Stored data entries
· · · · ·
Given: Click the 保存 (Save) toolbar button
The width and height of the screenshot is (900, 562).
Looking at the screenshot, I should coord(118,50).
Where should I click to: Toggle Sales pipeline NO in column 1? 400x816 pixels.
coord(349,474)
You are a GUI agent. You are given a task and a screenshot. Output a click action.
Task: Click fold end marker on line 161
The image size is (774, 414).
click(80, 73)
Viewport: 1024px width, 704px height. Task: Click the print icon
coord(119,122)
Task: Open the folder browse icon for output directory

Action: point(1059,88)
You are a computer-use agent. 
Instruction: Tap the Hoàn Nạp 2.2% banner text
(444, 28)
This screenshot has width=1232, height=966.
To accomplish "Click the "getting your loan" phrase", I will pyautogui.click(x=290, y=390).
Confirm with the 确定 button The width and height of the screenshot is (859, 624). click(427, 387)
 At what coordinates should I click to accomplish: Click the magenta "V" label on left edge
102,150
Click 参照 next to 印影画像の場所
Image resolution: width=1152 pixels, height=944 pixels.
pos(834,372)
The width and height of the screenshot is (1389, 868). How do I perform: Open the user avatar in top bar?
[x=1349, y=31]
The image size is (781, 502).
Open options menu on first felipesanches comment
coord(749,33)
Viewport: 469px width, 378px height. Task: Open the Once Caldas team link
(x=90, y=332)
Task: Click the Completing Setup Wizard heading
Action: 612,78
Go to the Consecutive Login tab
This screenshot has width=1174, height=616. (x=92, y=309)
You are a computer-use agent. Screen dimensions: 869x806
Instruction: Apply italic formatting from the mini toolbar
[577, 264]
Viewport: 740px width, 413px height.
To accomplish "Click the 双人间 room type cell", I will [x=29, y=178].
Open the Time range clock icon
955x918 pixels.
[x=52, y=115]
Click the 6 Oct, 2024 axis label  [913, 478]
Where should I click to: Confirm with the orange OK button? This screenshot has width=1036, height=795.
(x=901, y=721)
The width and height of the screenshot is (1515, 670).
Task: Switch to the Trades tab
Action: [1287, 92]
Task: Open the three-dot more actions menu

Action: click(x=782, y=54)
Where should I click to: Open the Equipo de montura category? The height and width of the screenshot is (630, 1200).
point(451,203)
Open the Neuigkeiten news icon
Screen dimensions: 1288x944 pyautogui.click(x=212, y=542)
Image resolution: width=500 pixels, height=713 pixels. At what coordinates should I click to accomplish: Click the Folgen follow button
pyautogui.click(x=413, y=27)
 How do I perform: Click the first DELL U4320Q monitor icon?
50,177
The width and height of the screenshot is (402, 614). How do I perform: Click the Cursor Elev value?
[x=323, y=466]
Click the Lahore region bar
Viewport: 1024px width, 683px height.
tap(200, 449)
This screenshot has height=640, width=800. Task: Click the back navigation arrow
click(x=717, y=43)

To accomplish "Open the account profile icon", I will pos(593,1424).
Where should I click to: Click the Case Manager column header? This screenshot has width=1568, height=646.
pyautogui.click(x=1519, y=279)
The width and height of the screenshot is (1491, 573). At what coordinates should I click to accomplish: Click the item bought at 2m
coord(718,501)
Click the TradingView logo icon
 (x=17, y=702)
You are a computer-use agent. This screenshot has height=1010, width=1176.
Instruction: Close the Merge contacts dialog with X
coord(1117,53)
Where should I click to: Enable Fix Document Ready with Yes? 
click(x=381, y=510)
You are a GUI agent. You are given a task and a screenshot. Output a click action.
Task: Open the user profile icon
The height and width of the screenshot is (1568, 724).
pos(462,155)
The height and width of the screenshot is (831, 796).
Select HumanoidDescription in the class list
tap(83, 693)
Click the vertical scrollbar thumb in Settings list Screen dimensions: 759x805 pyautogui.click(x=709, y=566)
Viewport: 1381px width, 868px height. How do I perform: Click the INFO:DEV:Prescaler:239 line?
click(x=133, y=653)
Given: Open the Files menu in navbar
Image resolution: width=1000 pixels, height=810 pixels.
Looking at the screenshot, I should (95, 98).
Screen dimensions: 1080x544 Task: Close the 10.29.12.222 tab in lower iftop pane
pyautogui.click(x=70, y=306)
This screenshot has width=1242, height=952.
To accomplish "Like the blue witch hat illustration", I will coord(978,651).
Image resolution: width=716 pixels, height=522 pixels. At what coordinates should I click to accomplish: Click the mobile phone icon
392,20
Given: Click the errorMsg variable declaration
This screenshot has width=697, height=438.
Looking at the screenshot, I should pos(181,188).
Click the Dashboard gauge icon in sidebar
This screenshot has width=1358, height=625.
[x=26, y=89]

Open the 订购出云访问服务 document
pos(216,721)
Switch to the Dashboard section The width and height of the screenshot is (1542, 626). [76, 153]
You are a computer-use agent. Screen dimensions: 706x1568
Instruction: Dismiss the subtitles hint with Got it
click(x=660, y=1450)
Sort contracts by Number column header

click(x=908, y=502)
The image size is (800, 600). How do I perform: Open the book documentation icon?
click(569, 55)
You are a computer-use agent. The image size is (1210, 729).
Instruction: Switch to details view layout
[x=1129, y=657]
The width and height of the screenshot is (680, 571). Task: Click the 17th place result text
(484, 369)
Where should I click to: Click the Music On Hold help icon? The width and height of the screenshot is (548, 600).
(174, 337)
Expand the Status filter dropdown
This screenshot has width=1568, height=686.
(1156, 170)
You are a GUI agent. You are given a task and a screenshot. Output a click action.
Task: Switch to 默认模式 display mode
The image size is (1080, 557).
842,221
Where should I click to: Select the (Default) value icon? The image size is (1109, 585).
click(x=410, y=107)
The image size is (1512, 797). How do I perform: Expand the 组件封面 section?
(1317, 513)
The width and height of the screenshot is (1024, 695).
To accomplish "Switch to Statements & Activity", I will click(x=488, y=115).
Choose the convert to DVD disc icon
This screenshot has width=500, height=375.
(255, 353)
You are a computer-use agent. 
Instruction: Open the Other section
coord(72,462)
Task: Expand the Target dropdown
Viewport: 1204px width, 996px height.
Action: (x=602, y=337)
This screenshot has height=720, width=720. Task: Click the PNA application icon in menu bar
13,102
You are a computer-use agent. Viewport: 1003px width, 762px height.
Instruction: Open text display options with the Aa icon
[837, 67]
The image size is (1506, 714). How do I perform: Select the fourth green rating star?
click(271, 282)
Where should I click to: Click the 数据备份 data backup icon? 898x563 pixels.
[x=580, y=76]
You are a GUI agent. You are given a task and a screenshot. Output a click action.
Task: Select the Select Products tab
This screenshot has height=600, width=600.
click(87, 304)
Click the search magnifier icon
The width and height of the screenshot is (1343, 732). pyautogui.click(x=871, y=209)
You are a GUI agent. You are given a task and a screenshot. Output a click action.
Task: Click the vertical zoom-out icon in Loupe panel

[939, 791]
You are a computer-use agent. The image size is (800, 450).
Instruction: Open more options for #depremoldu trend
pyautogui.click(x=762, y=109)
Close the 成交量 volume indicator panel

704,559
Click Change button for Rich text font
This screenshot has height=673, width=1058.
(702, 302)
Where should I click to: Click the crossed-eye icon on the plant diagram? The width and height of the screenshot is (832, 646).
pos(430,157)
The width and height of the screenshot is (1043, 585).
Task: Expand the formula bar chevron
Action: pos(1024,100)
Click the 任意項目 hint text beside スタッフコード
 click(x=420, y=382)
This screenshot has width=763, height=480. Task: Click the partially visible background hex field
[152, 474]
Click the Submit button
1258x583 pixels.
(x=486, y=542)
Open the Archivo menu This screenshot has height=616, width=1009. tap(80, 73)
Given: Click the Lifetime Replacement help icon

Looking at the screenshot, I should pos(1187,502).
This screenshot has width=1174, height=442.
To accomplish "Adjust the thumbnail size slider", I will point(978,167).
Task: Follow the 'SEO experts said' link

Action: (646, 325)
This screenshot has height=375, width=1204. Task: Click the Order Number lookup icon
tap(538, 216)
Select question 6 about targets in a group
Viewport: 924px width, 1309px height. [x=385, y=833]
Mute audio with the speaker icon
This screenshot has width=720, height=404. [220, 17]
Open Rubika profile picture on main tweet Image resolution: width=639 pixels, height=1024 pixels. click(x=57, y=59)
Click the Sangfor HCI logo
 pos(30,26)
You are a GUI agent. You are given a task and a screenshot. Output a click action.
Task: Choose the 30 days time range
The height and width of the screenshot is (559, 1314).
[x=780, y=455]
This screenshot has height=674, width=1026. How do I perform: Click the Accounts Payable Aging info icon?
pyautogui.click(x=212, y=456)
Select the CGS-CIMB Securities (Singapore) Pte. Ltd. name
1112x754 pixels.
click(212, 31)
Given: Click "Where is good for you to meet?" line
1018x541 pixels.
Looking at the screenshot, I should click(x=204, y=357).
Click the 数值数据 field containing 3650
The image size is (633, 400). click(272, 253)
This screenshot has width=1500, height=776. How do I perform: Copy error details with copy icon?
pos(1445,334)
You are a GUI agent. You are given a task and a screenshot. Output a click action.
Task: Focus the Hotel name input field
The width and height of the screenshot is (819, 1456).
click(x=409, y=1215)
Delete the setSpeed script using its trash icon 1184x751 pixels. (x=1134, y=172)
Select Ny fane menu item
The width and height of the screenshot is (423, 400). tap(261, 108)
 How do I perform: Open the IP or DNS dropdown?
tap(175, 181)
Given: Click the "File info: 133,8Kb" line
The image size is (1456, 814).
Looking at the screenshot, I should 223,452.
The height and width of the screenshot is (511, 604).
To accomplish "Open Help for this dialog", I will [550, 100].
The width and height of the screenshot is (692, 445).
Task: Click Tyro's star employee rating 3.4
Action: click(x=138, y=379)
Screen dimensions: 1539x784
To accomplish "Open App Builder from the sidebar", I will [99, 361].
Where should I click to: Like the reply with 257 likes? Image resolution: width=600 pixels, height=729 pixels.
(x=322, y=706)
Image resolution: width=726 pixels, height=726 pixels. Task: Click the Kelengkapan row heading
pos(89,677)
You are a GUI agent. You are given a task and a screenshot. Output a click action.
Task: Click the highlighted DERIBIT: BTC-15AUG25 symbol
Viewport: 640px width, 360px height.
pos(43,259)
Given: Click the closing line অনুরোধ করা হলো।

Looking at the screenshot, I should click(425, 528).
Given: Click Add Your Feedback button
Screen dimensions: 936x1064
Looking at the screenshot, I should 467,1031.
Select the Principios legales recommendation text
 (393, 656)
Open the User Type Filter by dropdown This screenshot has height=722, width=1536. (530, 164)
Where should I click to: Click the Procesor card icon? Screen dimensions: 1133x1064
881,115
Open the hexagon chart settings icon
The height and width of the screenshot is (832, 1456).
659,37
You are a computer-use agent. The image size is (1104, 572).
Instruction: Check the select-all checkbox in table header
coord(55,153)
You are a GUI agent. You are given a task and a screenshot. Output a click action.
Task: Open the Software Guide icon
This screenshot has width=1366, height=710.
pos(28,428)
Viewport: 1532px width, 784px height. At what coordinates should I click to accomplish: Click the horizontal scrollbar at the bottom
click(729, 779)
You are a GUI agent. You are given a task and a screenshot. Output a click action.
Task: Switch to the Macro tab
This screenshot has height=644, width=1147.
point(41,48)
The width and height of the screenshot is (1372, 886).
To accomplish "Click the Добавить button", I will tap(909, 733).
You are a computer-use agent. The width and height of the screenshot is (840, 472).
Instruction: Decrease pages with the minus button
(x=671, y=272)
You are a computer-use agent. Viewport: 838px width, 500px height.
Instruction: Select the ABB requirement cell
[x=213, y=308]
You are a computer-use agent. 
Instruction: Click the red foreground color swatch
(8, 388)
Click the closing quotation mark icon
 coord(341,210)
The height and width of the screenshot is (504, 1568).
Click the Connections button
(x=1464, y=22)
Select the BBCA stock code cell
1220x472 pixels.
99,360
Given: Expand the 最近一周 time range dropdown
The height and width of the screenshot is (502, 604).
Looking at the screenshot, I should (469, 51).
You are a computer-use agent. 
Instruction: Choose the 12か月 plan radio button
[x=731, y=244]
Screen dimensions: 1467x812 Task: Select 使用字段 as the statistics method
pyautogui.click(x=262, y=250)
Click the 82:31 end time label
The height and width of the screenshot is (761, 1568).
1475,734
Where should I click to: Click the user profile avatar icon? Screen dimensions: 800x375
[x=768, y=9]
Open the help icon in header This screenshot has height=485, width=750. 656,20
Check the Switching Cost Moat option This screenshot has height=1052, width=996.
· · · · ·
**What the task requires**: For the lines above, output exactly those from the line containing "Where should I click to: Click the Case" through the line containing "You are a computer-use agent. This", and skip the others.

**Exercise output**:
Where should I click to: Click the Case Manager column header? This screenshot has width=1568, height=646.
pyautogui.click(x=1519, y=279)
The width and height of the screenshot is (1491, 573). At what coordinates should I click to accomplish: Click the item bought at 2m
coord(718,501)
Click the TradingView logo icon
 (x=17, y=702)
You are a computer-use agent. This screenshot has height=1010, width=1176.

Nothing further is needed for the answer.